Records for the exercise
--
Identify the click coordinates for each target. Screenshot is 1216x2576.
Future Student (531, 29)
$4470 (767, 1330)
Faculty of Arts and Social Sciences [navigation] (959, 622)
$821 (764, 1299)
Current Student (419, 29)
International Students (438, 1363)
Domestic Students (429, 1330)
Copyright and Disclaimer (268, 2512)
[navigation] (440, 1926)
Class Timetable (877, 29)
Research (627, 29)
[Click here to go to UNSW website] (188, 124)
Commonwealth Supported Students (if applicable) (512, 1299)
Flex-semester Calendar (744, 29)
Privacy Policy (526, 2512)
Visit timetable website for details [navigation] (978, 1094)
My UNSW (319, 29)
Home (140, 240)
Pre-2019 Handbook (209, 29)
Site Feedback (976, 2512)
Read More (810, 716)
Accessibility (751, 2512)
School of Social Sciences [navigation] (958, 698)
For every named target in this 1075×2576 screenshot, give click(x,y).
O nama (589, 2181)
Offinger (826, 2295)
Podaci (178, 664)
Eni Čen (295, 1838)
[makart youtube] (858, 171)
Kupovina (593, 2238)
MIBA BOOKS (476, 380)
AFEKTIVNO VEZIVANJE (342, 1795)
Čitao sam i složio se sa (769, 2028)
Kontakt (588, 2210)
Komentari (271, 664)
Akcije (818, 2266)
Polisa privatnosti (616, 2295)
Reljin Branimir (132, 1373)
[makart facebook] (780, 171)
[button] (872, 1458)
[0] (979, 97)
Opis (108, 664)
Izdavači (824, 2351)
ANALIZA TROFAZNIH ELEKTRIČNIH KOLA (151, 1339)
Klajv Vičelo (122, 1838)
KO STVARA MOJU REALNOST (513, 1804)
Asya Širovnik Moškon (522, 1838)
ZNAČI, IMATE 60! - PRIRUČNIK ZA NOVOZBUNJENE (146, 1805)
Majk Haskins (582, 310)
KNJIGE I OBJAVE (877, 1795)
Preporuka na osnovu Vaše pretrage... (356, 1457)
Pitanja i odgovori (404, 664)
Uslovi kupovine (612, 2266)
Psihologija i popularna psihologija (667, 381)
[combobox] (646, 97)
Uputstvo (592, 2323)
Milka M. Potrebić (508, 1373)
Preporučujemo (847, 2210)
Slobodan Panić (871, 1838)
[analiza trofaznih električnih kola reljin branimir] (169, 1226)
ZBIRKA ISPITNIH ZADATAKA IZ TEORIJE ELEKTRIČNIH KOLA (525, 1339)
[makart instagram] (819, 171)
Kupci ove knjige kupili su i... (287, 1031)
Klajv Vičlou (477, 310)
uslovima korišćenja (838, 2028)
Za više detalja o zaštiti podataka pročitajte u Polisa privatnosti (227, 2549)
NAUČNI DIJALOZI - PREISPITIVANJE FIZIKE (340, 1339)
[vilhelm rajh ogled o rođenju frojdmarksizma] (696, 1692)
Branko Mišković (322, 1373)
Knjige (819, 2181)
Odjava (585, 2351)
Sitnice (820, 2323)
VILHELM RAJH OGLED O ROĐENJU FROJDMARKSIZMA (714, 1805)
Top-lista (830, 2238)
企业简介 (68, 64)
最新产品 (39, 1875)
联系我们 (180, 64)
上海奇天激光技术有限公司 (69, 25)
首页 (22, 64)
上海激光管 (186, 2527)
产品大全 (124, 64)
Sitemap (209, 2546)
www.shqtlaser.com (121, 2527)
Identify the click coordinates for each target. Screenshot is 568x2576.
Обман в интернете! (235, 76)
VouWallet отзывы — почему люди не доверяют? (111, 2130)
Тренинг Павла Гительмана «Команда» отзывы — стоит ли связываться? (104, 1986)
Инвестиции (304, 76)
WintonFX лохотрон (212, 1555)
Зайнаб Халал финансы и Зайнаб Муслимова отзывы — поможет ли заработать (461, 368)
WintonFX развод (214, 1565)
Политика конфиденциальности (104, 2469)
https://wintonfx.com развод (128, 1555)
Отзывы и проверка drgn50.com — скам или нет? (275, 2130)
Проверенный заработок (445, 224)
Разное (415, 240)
--
Description of the task
Take from the material above the lines running from the one with "Kontakt (588, 2210)" through the one with "[combobox] (646, 97)", and repeat them exactly, with nothing else.

Reply to the exercise
Kontakt (588, 2210)
Komentari (271, 664)
Akcije (818, 2266)
Polisa privatnosti (616, 2295)
Reljin Branimir (132, 1373)
[makart facebook] (780, 171)
[button] (872, 1458)
[0] (979, 97)
Opis (108, 664)
Izdavači (824, 2351)
ANALIZA TROFAZNIH ELEKTRIČNIH KOLA (151, 1339)
Klajv Vičelo (122, 1838)
KO STVARA MOJU REALNOST (513, 1804)
Asya Širovnik Moškon (522, 1838)
ZNAČI, IMATE 60! - PRIRUČNIK ZA NOVOZBUNJENE (146, 1805)
Majk Haskins (582, 310)
KNJIGE I OBJAVE (877, 1795)
Preporuka na osnovu Vaše pretrage... (356, 1457)
Pitanja i odgovori (404, 664)
Uslovi kupovine (612, 2266)
Psihologija i popularna psihologija (667, 381)
[combobox] (646, 97)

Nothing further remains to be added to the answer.